We Need to Talk About Syria

Or more specifically, about what the government is doing and not doing about Syria.

There is no doubt that there is now a humanitarian crisis, and a civil war with no end in sight. So what is the government doing and not doing?

Theresa May has now stripped 20 British citizens of their nationality because they went to fight in Syria.  The head of counter-terrorism at the Crown Prosecution Service, Sue Hemming,  said it was a crime to fight in another country and Britons doing so could potentially face life-sentences on their return. Charles Farr, head of the Office for Security and Counter-Terrorism, said the size of extremist groups in Syria and the number of Britons joining them had become “the biggest challenge” facing the police and intelligence agencies. Everywhere you look, you are more likely to be reminded that the conflict is a breeding ground for terrorists than a humanitarian crisis.

The ‘British Girls Inspired by Jihad’ Splash is a good example of the alarmist coverage on the conflict.

British Girls Standard

The story was about two 17 year old British girls who were arrested in Heathrow over suspected terrorist offences. This was used as a preface to comments by Scotland Yard’s counterterrorism office, Richard Walton, who pleaded for British Muslims to help stop children turning into terrorist:

“We’ve had a number of teenagers both from London and nationally who’ve been attempting to go to Syria,” he said. “That’s boys and girls unfortunately. It’s not just the odd one. It’s shocking they’re such young people.

The exaggerated concern with girls and women being involved with terrorism was obvious, not only in the headlines, but also in the text of the articles. There are mentions of two women being charged with financial support of terrorism and a stark warning to the Muslim community:

“We don’t want to alarm the Muslim community that their girls are all going out to fight — they are very small numbers, but nevertheless we can’t deny that it is an issue and a concern.” He said wives and girlfriends here could also be “complicit” if they remained silent about men going to fight.

The numbers of women involved in terrorism, is by their own admission, very small. However, that does not stop the alarmist tone, which chimes in with the wider coverage on British Muslim’s involvement in Syria. These pieces serve to increase the suspect population and to scare the public into thinking that the number of potential terrorist has increased dramatically, because now women are also involved in terror.

(I don’t know why there is surprise that women are also involved in terrorism. I know that males generally are more involved in political violence, but women’s involvement is only really surprising if you assume the traditional gender roles where women are passive and unlikely to get radicalised. I personally don’t buy this.)

Most importantly though, is the constant reference to the two British girls that were arrested at Heathrow, which was touted as evidence of the increase in British Muslim radicalisation:

Commander Walton said the involvement of females was a disturbing new development: “This is not simply a problem for British male Muslims, it’s also an issue for some of our British Muslim women as well. We have made arrests of teenage girls going to Syria.

At the very bottom of one of the pieces, there is the following line:

He said that although the two  17-year-old girls — who were arrested this month — had been released without charge, he was particularly concerned about  the numbers of young Britons becoming radicalised.

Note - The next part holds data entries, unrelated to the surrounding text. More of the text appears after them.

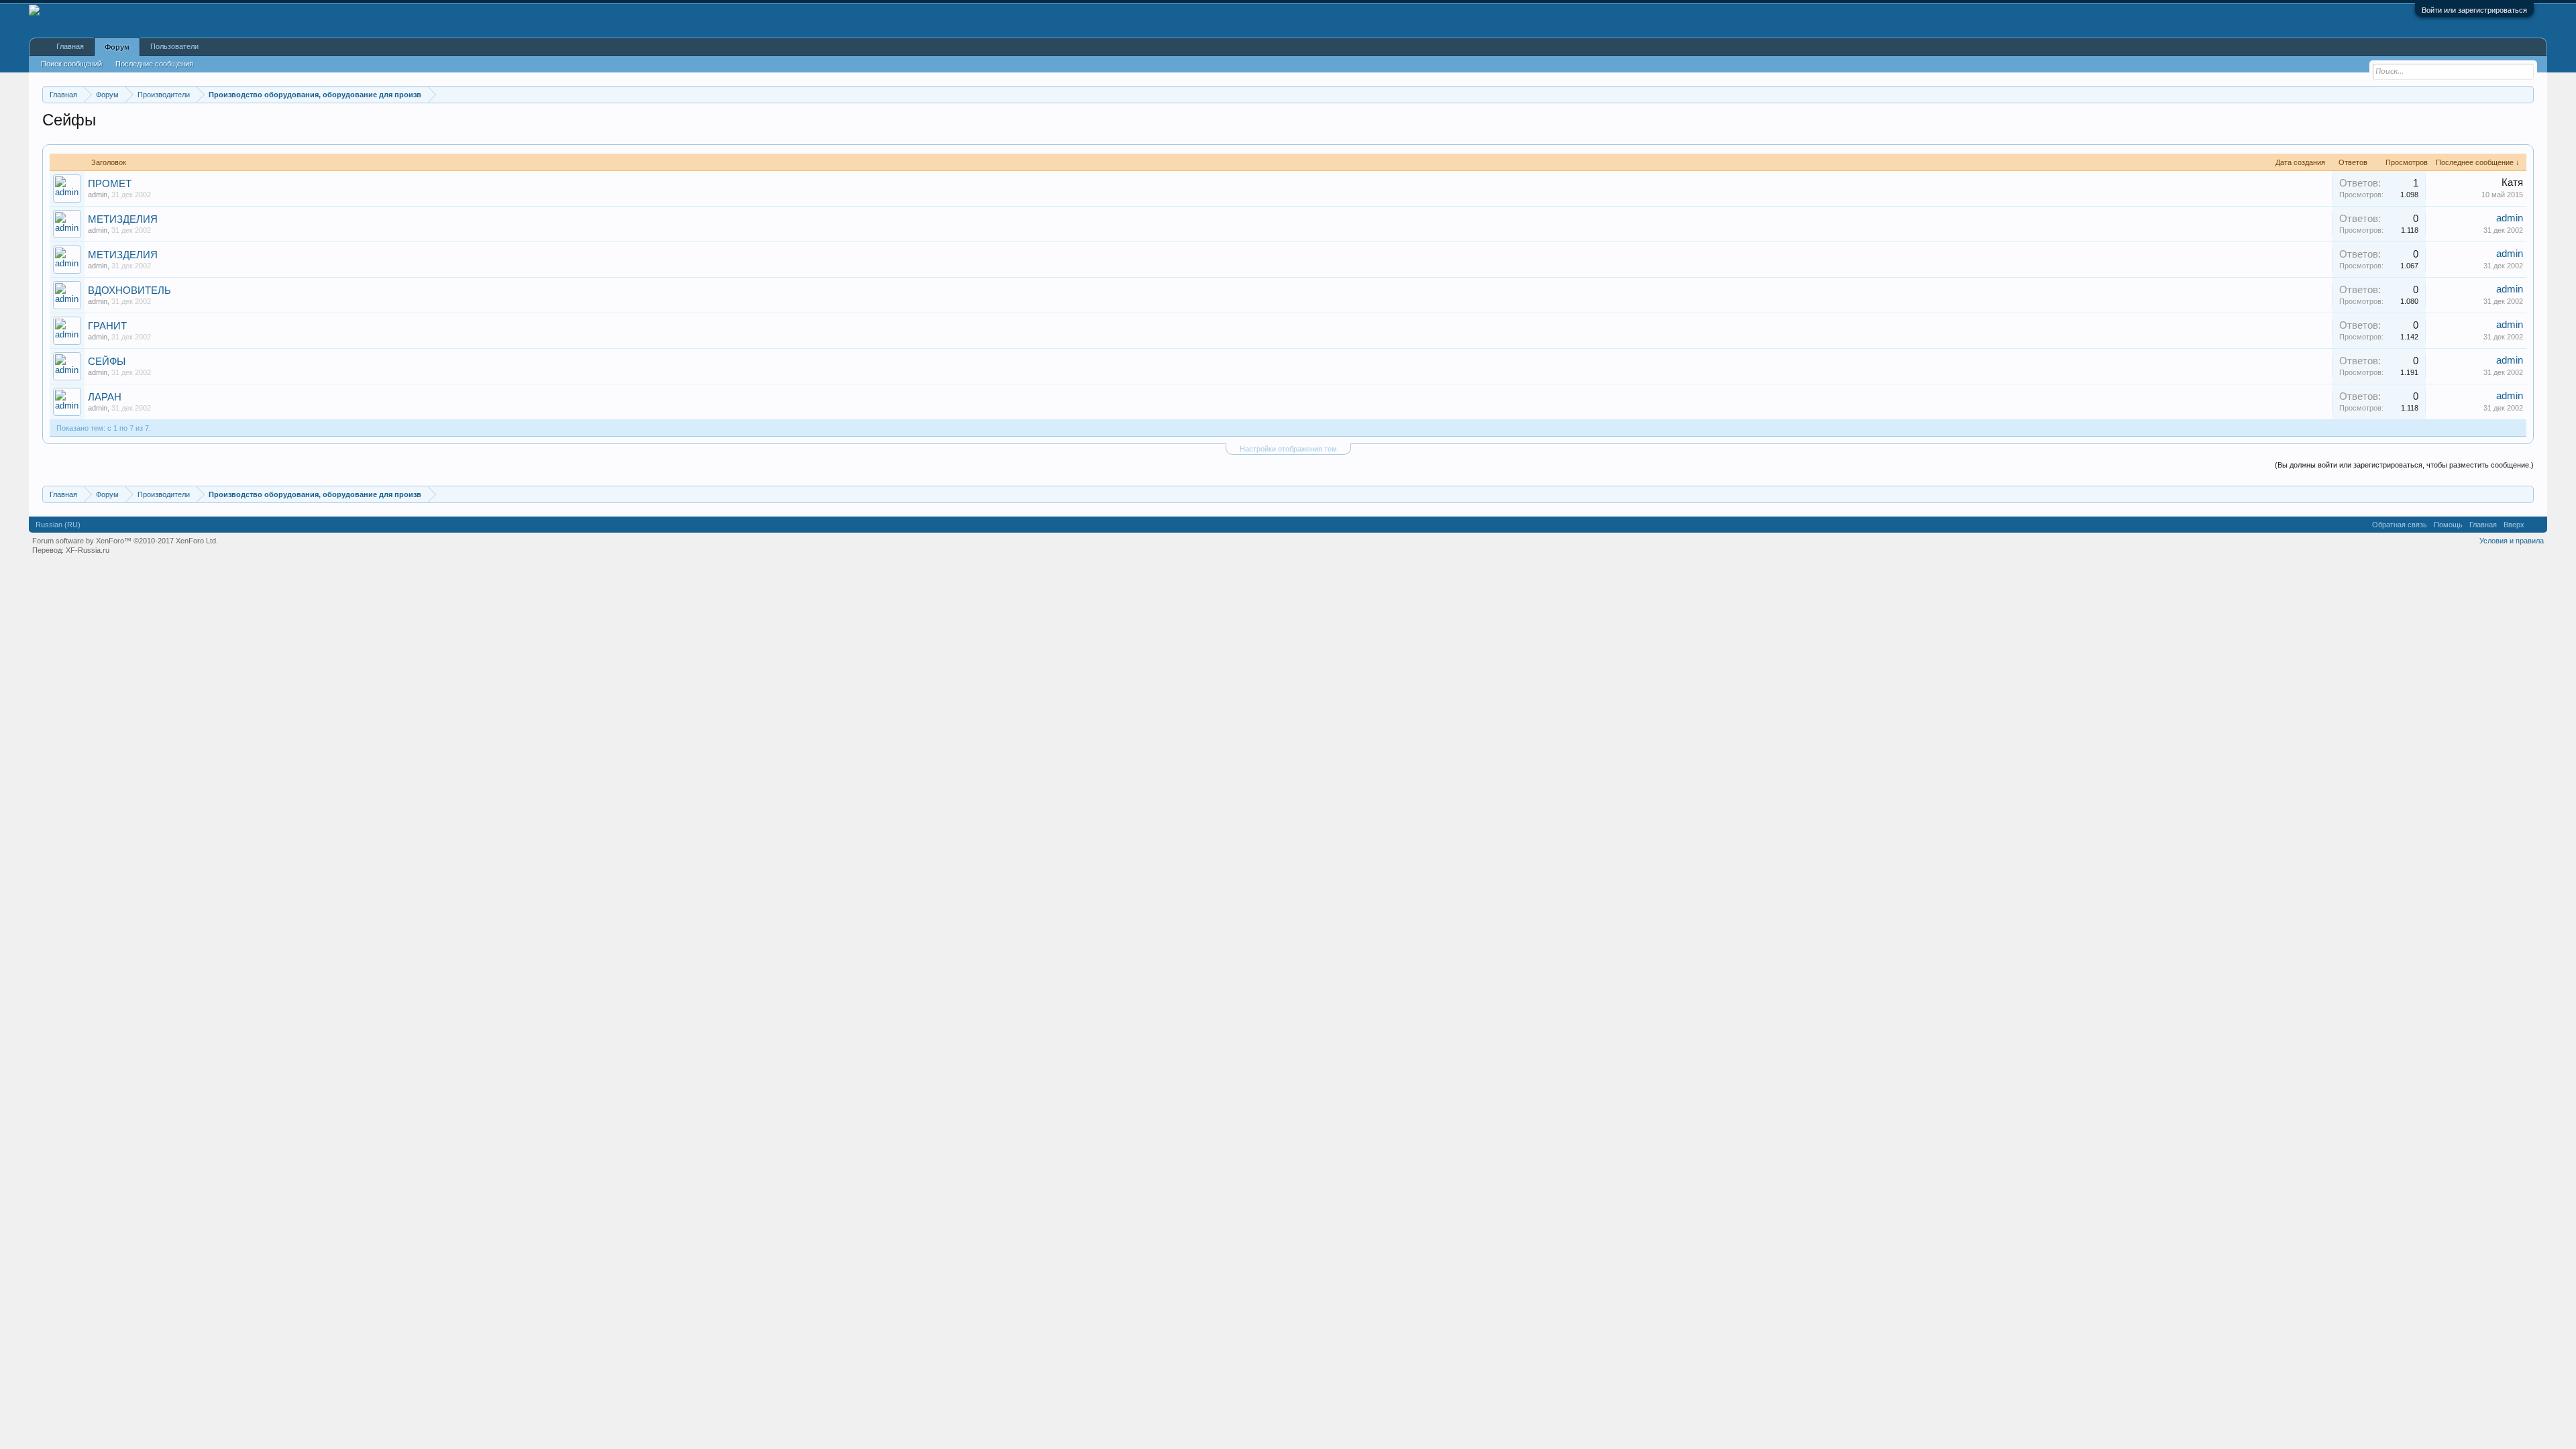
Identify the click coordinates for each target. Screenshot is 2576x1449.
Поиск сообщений (71, 64)
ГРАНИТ (107, 326)
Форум (117, 47)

The girls were released without charge. Without charge.

Whether or not there is a increase in British Muslims fighting in Syria, which I don’t dispute, planning an entire alarmist story over two girls that were released without charge is irresponsible and further tarnishes the British Muslim community as suspect and problematic.

Moreover, it reinforces a narrative where Syria is being constantly linked with terrorism, rather than as a humanitarian crisis which deserves British help. Further, ministers have now claimed that they might need new legislation to deal with the terrorist threat from Syria. As someone whose research is on the UK terrorism legislation and policy, I am both horrified and curious. What else can the government do? How much further can they go?

In my opinion, it is this frame, coupled with general hostility towards asylum-seekers and immigration, that is behind the indifference towards the government’s lack of enthusiasm with actually providing refuge to Syrian refugees.

Yesterday, Free Movement revealed that the government is removing and detaining Syrian asylum-seekers, rather than providing them with the asylum they need. This was not met with any kind of media attention, which is appalling.

Appalling, but not surprising, when the media and the government are so busy framing the conflict as a national security issue. This is not to deny the potential terrorist threat but to recognise that there are real humanitarian concerns which should be at the very least as urgent as potential national security threats. But the current discourse is not doing that.

So we need to talk about Syria. Because what the government and media are not doing it right.